I don't think there's anything wrong with allowing a child to quit something if it's obviously not what they (or you) expected, esp. if it is making the child miserable.

stella
06-10-2009, 12:19 AM
I'd let her quit. It sounds like a dud of a camp, and if she's miserable, it's not serving its purpose (which is to be FUN!) and I would let her quit.

strollerqueen
06-10-2009, 12:45 AM
My son is about the same age. I enrolled him in an after school theater class. They were doing a production of Lion King, and since my son is a really good dancer and singer, I thought he would have fun. Well, on the first day he went, he was the *only* boy there. The only one. I made him stay for the class anyway, and he was so unhappy. I tried to get him out on that basis, and they wouldn't refund my money (even though they had assured me there were other boys enrolled.) We finally negotiated a compromise. He could switch to Magic class, and they would charge me a 15% penalty. And guess what...he was the only boy there, too, argh...Anyway, yeah, I would let her out.

JustMe
06-10-2009, 01:02 AM
I agree that I would have her go tomorrow and if she was still so unhappy, I'd let her ...umm, stop going. I do think this situation is different because of some of the things you said about the camp (not telling you about the lunch, snack), the unexpected *teeny* number of girls (I know you expected less than boys, but I assume more than 4 girls to 50 boys, etc). It just sounds really different than I start something, I like it, but then it starts to get hard/challenging/the novelty wears off--it gets boring and I think I can just quit and do something I find more exciting...totally different scenario to me. At age 7, I think I would explain the reasons why I was letting her stop and how this will not always be the case in other situation.

ha98ed14
06-10-2009, 01:52 AM
Let her quit this time. I think the whole situation is unfortunate and she would have been better prepared with a snack and a lunch and a friendly face, someone she knew from school or the neighborhood. But given that she didn't have any of those things AND she hates this type of activity, I would let her quit. The whole thing just feels like poor planning, so why make her suffer for that? JMHO.

egoldber
06-10-2009, 06:36 AM
It seems like a bad camp and a bad fit. I would let her quit.

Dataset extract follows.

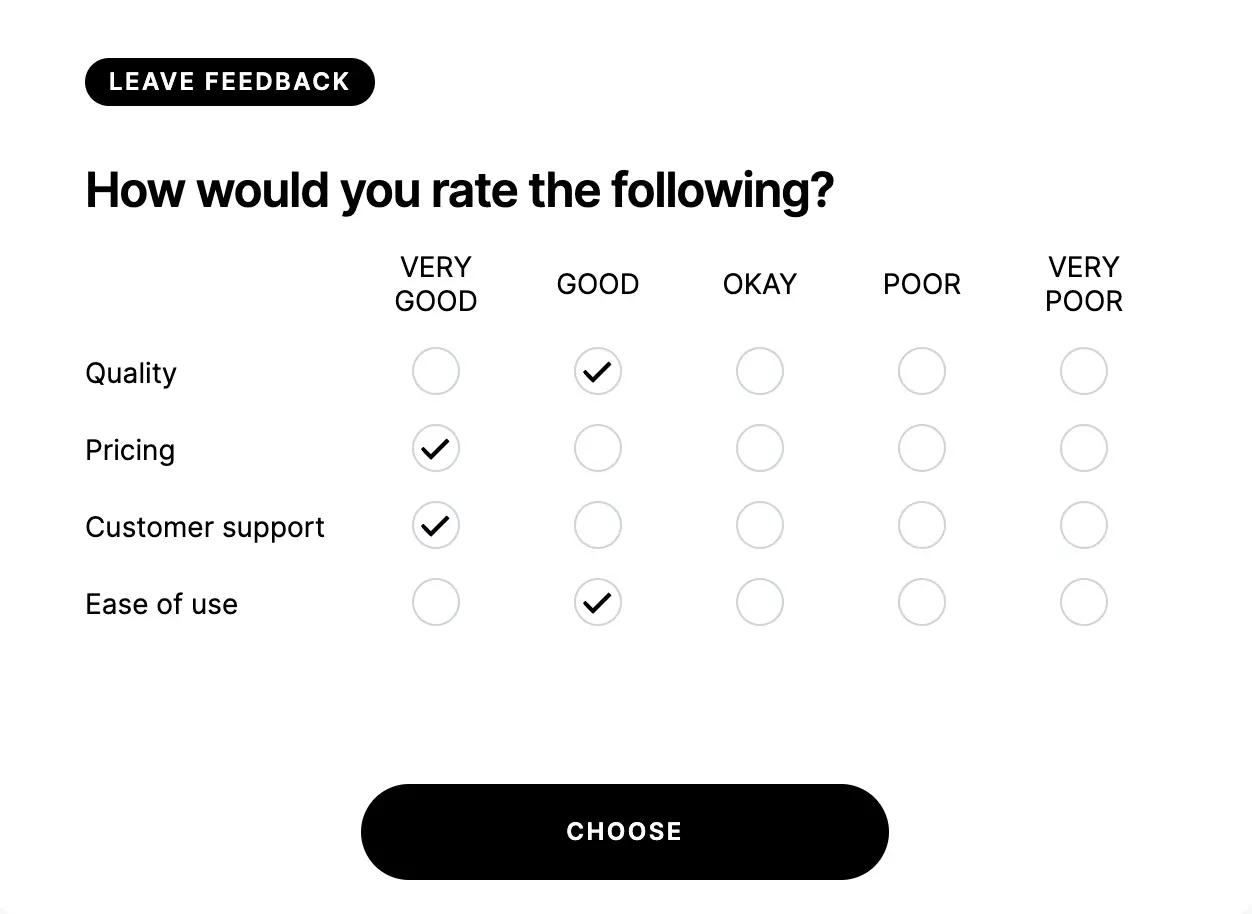Screen dimensions: 1252x914
Task: Select Very Good for Pricing
Action: 436,448
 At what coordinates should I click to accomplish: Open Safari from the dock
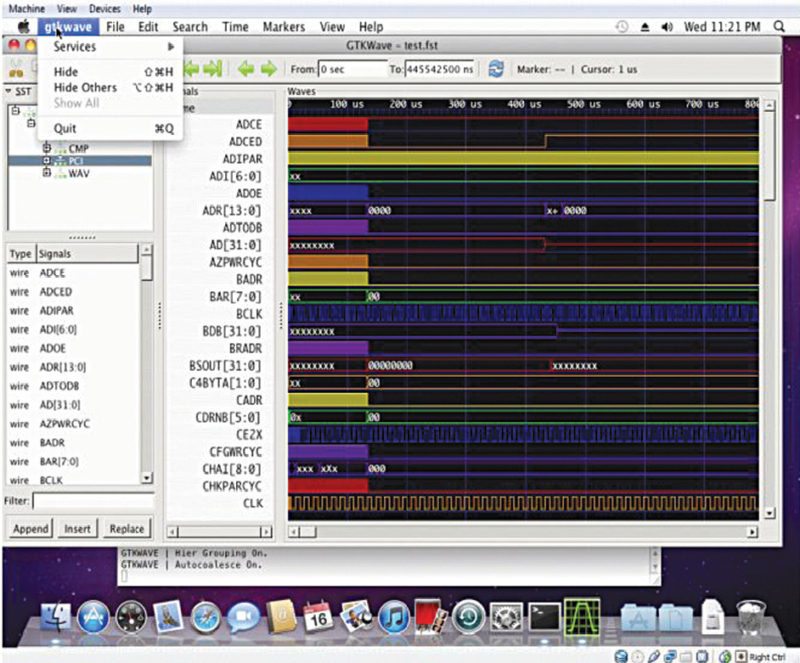205,618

We had a similar experience with a soccer camp once and it was the only time I have pulled Sarah from an activity. She was CLEARLY not having fun and miserable.

SnuggleBuggles
06-10-2009, 07:21 AM
I would be tempted to have her try one more day. It could be better, if not then you can quit guilt free. Maybe even show up early to check in?

Beth

Ceepa
06-10-2009, 08:16 AM
I'd say give it one more day. We had weeklong soccer camp last year. We all wanted to quit this activity after one day, but stuck it out.

kedss
06-10-2009, 08:28 AM
I'd let her quit this time, I wouldn't want her to be miserable all summer.

american_mama
06-11-2009, 12:11 PM
Thanks for all the advice. DD is being a trooper and finishing the camp. She enjoyed talking about it to her dad after the first night - complaining would the better word, but she felt heard, I think, and she seems to kind of enjoy the new lingo she's learning. She has said nothing since about quitting, so neither have I. I don't think she's enjoying it, but she seems to assume it's the routine for the week. I watched for 15 minutes or so yesterday and she was doing it, with difficulty, but doing the drill. I also realized that at her age level, the skill level is low for everyone. They all try harder than she did, granted, but several kids ran with the ball rather than dribbled, tripped on their feet, threw air balls, etc.

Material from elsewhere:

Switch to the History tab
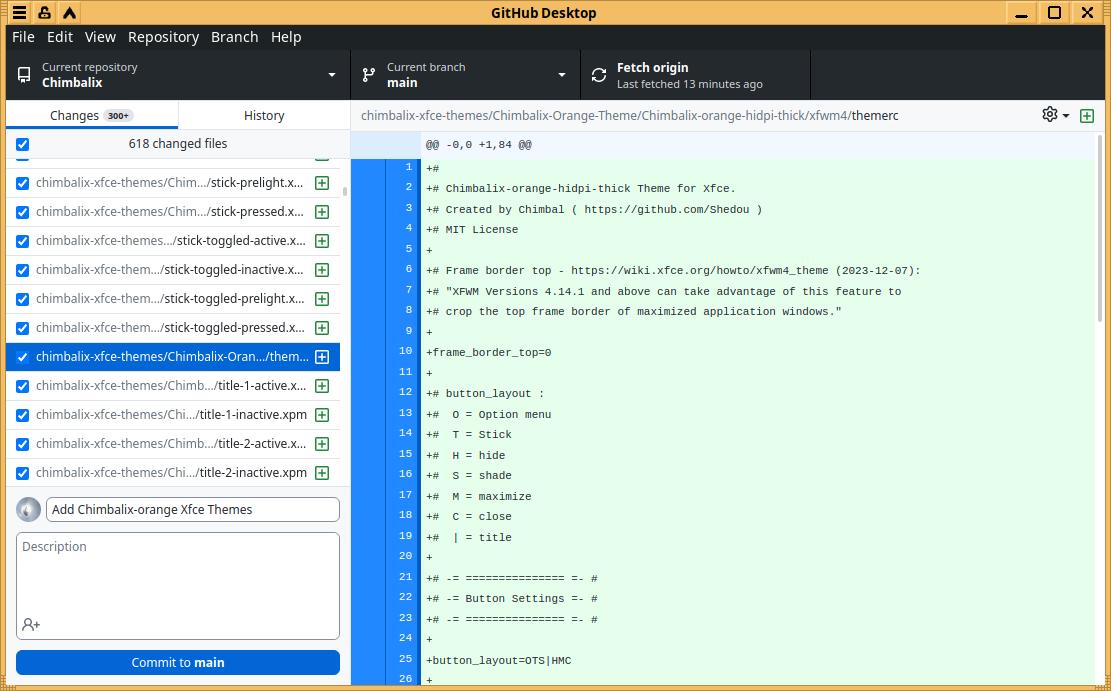 pyautogui.click(x=264, y=115)
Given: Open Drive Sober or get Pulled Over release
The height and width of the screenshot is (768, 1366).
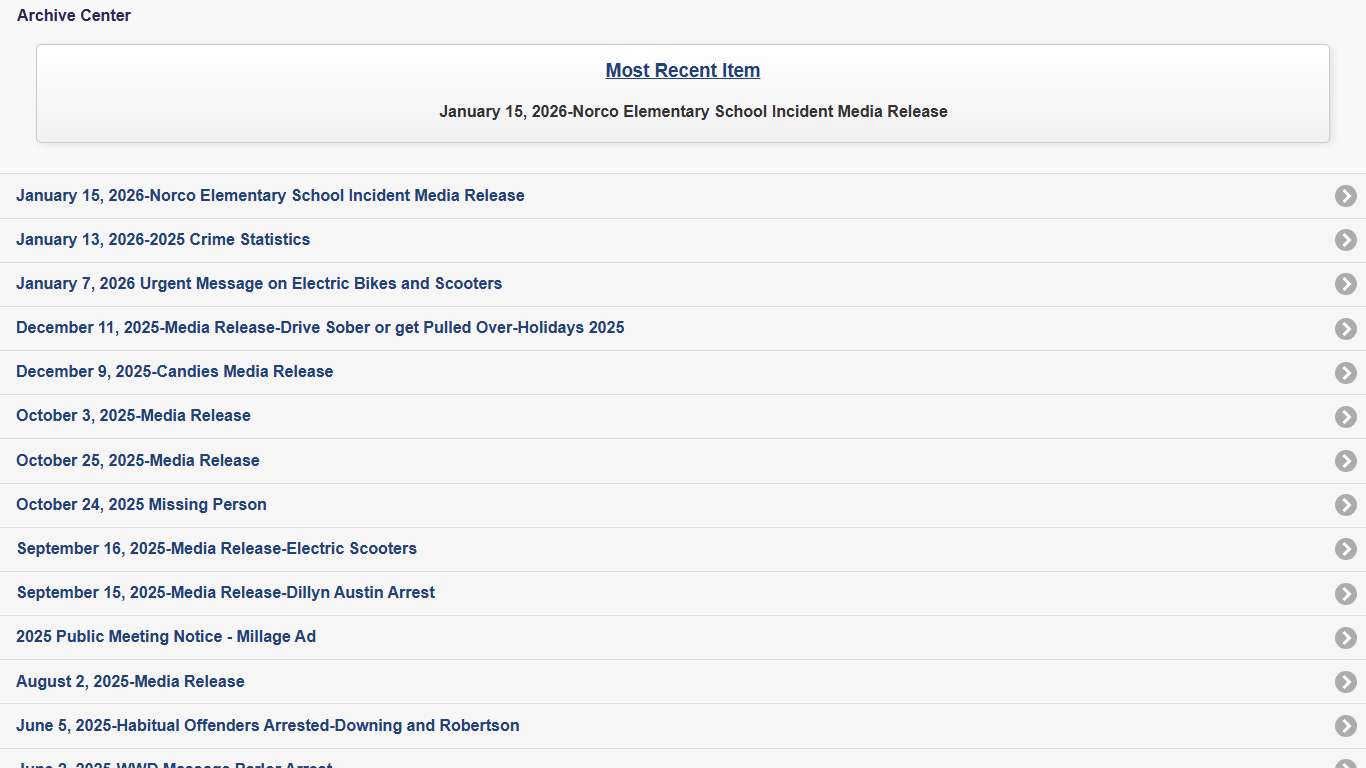Looking at the screenshot, I should (320, 328).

As a reward for making the best of it, we'll make an inaugural visit to the pool on Friday after the last day of camp and she can pick a friend to come. Today we will visit the library and sign up for the summer reading program, which DD thinks is a reward but was really a requirement for the summer - hey, if she doesn't see it that way, so much the better! She is really handling this so much beter than I expected. Yay DD.

Oh, and I don't think this is a bad camp. I just think it's 100% about basketball and works great for a kid who loves physical activity and formal sports.